DC Circuit Upholds Individual Mandate

By Robyn Hagan Cain on November 08, 2011 | Last updated on March 21, 2019

The DC Circuit Court of Appeals issued an opinion this morning upholding the individual mandate of the Affordable Care Act in Seven-Sky v. Holder. With a little luck - and a Supreme Court grant of certiorari - this will be the last time that we write about a circuit court ruling on the individual mandate.

The latest addition to the appellate opinion bank means that 6 of 13 appellate circuits have produced some kind of opinion on the Affordable Care Act, whether on the constitutionality of the individual mandate or standing to challenge the law.

We've all read more about the Act than we care to think about, so we'll wrap this case up with three things you should know about the DC Circuit's take on the individual mandate.

  1. Non-partisan. Two judges voted in favor of the mandate: Judge Laurence Silberman, a Reagan nominee, and Senior Judge Harry Edwards, a Carter nominee. Judge Brett Kavanaugh, appointed by George W. Bush, dissented.

  2. Self-awareness. The DC Circuit Court of Appeals knows that this case is going to be decided in the Supreme Court.

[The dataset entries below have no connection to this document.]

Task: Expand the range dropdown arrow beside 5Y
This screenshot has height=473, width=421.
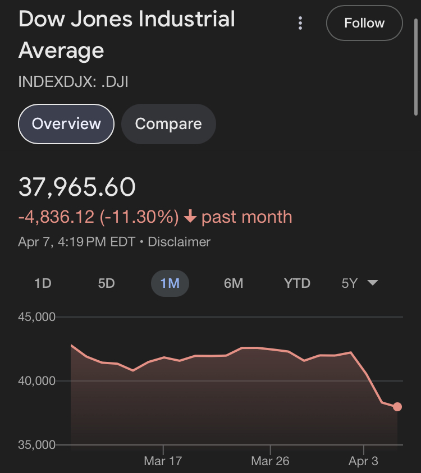Action: pos(373,283)
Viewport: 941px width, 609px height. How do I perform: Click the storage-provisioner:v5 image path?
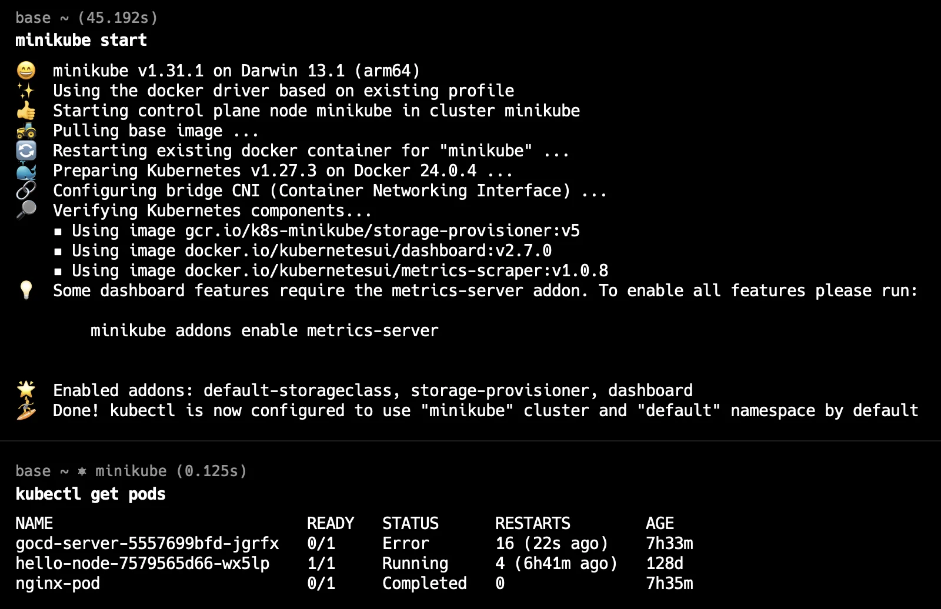pos(382,230)
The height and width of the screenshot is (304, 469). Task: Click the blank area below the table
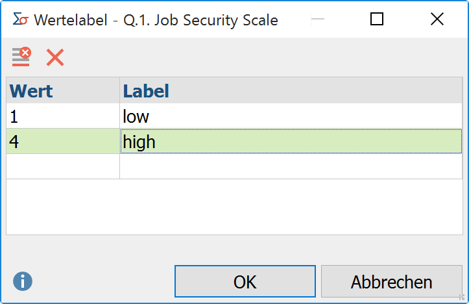(x=234, y=207)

Judge Silberman started the majority opinion with a nod to the inevitable High Court ruling, noting "Since so much has already been written by our sister circuits about the issues presented by this case-which will almost surely be decided by the Supreme Court-we shall be sparing in adding to the production of paper." Sparing paper, in the DC Circuit, means limiting the opinion and dissent to 103 pages.

  3. Invasiveness, but not unconstitutional. The DC Circuit wrote that the individual mandate "certainly is an encroachment on individual liberty, but it is no more so than a command that restaurants or hotels are obliged to serve all customers regardless of race, that gravely ill individuals cannot use a substance their doctors described as the only effective palliative for excruciating pain, or that a farmer cannot grow enough wheat to support his own family."

If the Supreme Court picked its cases based on the best party names, Seven-Sky v. Holder would be a contender for a writ of certiorari. Since the Court is more concerned with the case and controversy at hand, the highly-respected DC Circuit's opinions are unlikely to see official review, but they will probably influence the Supreme Court's decision in the individual mandate challenge, reports Politico.